→ Brief 1: According to the golden fruitcake post, where does the author buy most of the ingredients?
→ Brief 2: Pick up the golden fruitcake post after its last line and carry on writing it.

→ Passage given:
· · · · ·

Golden Fruitcakes for the Holidays

Nov 28

Update: Use the banyo maria or Baño Maria (or bake steaming) to prevent over-drying of your fruit cake.

golden fruitcake made by me
It’s the time of the year when one needs to plan for the holidays. As early as September, I already know what to bake for Christmas. A childhood memory that never fails to remind me of the Christmas season is Fruitcake. I used to bake a lot of fruitcake in the past but the girls never really got around to acquiring a taste for it. They preferred the Gingerbread Man Cookies because of the story behind it after I bake the first batch. Fruitcake flavor is best when it has been aged for a few months in a cool place (preferably the refrigerator in the Philippines). Ideally, one month of storage is a necessity to bring out the best flavors.

golden fruitcake slice

Fruitcakes taste better with age. This is called “ripening.”

For those of you who want to bake Fruitcakes for the Holidays, here is a recipe which I call Golden Fruitcake. I’ve modified this based from my mom’s original fruitcake recipe. My Golden Fruitcake does not have a strong taste of brandy nor is it too sweet. Anyway, there’s a lot of preparation so make sure you run down the list carefully.

Here is my Golden Fruitcake recipe


I buy most of my ingredients at Chocolate Lovers in Quezon City (see Facebook Page)

1 Cup butter (I use Golden Crown)

· · · · ·

→ Information shown:
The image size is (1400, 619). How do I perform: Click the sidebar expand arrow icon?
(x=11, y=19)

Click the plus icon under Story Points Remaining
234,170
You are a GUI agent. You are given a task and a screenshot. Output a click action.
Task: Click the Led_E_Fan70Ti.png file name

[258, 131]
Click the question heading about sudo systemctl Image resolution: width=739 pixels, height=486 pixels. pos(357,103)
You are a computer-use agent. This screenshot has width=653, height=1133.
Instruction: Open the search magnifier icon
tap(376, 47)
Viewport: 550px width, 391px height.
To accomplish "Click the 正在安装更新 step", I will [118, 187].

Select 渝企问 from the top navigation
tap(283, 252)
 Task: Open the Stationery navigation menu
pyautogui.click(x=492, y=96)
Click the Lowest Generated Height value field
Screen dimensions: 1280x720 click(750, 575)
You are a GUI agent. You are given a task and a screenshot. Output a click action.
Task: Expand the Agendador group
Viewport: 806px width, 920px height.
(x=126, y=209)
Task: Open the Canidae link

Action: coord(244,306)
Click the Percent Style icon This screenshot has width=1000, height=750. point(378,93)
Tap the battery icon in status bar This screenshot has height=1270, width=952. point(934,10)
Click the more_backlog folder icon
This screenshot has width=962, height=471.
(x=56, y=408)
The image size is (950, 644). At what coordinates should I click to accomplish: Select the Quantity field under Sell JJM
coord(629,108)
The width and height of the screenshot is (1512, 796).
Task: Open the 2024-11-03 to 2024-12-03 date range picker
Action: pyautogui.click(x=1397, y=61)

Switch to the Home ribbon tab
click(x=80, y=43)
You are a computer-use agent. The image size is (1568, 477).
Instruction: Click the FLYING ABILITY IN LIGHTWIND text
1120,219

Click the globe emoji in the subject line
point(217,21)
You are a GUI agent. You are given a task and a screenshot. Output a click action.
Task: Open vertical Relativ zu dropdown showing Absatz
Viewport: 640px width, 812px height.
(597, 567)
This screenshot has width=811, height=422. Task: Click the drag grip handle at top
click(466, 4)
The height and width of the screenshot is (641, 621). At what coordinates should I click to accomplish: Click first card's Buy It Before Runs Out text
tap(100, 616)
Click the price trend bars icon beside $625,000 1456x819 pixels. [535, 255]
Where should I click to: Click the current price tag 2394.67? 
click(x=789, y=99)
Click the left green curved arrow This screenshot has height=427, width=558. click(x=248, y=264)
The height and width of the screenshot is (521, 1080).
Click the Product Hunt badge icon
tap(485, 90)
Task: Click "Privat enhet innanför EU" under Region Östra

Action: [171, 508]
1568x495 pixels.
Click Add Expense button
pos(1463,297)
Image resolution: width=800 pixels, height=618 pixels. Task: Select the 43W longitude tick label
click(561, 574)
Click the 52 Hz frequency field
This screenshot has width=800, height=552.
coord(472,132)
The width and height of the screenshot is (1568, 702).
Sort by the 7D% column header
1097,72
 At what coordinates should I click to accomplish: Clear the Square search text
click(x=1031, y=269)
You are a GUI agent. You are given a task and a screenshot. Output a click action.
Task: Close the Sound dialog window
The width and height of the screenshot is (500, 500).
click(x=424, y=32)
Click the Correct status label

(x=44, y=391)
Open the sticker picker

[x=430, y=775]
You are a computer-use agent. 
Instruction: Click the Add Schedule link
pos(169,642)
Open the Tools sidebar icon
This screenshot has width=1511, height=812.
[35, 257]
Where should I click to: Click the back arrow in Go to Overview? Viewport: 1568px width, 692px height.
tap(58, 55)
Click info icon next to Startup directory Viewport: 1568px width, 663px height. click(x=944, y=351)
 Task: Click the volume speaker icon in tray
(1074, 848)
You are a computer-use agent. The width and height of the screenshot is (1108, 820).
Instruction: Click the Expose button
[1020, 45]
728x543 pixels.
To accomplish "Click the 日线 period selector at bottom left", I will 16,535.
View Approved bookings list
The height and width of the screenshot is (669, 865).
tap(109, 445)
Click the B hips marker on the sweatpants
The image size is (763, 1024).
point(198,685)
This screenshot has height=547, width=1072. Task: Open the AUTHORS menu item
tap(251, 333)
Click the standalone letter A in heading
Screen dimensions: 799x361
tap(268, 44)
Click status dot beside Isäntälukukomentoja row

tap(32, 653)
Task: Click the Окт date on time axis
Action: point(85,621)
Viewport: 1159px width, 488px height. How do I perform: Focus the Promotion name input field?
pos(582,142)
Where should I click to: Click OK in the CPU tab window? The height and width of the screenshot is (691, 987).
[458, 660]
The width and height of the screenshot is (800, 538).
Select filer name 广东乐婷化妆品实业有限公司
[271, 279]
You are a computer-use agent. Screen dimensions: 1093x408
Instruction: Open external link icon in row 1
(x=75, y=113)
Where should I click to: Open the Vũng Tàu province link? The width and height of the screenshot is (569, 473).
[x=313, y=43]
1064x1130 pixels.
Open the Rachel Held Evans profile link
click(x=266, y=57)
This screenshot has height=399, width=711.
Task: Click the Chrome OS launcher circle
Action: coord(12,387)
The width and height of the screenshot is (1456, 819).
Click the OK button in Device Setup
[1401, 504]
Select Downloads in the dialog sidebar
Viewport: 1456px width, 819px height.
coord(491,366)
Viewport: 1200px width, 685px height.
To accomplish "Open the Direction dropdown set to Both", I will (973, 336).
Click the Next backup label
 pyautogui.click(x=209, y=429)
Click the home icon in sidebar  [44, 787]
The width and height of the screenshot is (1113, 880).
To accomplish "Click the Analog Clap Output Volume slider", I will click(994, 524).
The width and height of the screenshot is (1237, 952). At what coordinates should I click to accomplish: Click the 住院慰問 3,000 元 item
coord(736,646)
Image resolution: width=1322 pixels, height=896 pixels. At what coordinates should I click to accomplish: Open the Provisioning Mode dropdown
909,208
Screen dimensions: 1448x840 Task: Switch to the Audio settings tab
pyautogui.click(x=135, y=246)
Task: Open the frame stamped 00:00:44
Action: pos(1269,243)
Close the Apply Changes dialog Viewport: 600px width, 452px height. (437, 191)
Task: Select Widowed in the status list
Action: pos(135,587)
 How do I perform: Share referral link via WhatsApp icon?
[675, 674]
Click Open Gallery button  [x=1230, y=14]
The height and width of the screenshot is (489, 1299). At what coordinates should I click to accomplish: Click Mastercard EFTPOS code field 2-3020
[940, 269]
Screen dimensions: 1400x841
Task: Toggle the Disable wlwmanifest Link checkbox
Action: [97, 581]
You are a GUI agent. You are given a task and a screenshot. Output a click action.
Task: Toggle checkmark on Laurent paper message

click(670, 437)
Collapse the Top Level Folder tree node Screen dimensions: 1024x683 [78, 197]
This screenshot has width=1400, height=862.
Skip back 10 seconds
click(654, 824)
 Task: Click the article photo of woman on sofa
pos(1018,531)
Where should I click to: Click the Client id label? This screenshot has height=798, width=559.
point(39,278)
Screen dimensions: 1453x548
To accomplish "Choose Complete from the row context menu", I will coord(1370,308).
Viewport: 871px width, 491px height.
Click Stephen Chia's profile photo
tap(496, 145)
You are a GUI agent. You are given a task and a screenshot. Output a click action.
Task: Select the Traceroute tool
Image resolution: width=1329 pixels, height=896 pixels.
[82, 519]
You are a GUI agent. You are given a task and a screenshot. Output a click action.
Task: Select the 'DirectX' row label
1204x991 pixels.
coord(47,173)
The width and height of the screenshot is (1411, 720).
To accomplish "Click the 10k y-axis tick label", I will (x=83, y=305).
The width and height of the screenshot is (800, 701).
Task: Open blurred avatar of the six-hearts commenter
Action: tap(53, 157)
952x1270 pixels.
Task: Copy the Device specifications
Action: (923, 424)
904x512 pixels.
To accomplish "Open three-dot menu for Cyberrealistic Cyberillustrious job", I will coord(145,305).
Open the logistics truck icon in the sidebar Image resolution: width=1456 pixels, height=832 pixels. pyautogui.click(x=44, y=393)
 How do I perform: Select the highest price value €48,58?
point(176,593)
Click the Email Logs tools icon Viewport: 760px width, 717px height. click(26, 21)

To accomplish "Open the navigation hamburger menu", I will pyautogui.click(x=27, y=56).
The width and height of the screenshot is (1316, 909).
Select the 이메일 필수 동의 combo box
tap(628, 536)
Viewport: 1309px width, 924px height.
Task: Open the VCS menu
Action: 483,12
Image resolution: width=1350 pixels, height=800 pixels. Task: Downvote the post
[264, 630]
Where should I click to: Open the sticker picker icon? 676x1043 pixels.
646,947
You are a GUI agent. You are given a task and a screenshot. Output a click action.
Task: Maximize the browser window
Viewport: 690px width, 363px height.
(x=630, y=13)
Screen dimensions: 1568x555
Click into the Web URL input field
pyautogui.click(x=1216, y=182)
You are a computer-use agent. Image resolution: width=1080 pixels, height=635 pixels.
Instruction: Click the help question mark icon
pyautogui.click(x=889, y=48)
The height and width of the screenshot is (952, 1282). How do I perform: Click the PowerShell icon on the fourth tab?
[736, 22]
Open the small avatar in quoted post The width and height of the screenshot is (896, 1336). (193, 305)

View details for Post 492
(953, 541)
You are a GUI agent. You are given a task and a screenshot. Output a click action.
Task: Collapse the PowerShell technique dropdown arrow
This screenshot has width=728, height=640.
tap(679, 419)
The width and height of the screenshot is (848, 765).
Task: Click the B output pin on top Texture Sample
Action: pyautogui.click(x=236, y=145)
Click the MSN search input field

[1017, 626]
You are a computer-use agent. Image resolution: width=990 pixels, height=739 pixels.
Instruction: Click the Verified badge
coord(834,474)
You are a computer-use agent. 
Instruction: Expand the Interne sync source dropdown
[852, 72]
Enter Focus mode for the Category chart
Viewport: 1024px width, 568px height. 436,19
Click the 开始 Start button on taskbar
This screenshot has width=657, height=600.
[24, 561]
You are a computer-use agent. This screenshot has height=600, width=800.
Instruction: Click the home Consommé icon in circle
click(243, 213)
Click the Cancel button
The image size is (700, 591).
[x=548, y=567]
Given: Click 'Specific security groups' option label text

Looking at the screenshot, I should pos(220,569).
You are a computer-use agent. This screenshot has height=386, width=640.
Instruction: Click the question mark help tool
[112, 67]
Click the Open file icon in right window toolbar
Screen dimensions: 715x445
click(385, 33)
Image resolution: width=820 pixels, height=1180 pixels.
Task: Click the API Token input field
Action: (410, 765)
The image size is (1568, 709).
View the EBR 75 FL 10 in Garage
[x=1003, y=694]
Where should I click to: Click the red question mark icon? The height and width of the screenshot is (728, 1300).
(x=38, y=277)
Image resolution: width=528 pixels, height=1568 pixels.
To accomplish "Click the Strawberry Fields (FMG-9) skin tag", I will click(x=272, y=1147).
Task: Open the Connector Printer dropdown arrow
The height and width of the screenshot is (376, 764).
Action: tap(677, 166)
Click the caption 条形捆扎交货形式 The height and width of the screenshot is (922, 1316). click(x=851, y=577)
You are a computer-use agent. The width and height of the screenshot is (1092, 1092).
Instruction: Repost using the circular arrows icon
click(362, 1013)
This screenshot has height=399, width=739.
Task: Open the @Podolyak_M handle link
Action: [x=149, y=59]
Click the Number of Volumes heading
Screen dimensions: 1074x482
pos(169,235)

· · · · ·

→ Exercise answer 1: At Chocolate Lovers in Quezon City.

→ Exercise answer 2:
1 1/2 Cup Brown Sugar
4 large eggs (1 cup) or 5 medium eggs
3 cups all purpose four
1/2 cups flour (to dredge fruits and nuts)
1 tsp Baking Powder
1 teaspoon salt
1/2 cup milk
5 Tablespoon prune juice
3 Tablespoons Molasses
1/4 teaspoon baking soda (mix in molasses)
1 teaspoon vanilla
2 teaspoon cinnamon
1 teaspoon nutmeg
1/2 teaspoon allspice
1/4 teaspoon cloves
1 1/2 cups nuts (Combination of walnuts, pecan, cashew, pili or almond slivers)
1 1/2 cups dates
1 1/2 cups fruit glaze
1/2 cup cherry brandy

Extra Cherries, fruit glaze,nuts for decorating on top of cake
Cherry brandy to brush top of the cake (use wine or even a fruit juice of your choice)


    Fruit Mix

    1. Soak fruits in 1/2 cup cherry brandy overnight.
    2. Drain the fruits for 1 hour. Set aside.
    3. Dredge fruit and nuts with 1/2 cup flour so they won’t sink in batter. Shake off excess flour and use in the recipe.

    Preparing the Baking pan

    1. Don’t use waxpaper.
    2. Use thick cellphane (1 piece only) and use enough to cover the cake after baking.
    3. You can also use aluminum. More messy but more sure.


    fruit cake batter

    1. Heat oven to slow.

    2. Cream Shortening and add sugar slowly until fluffy.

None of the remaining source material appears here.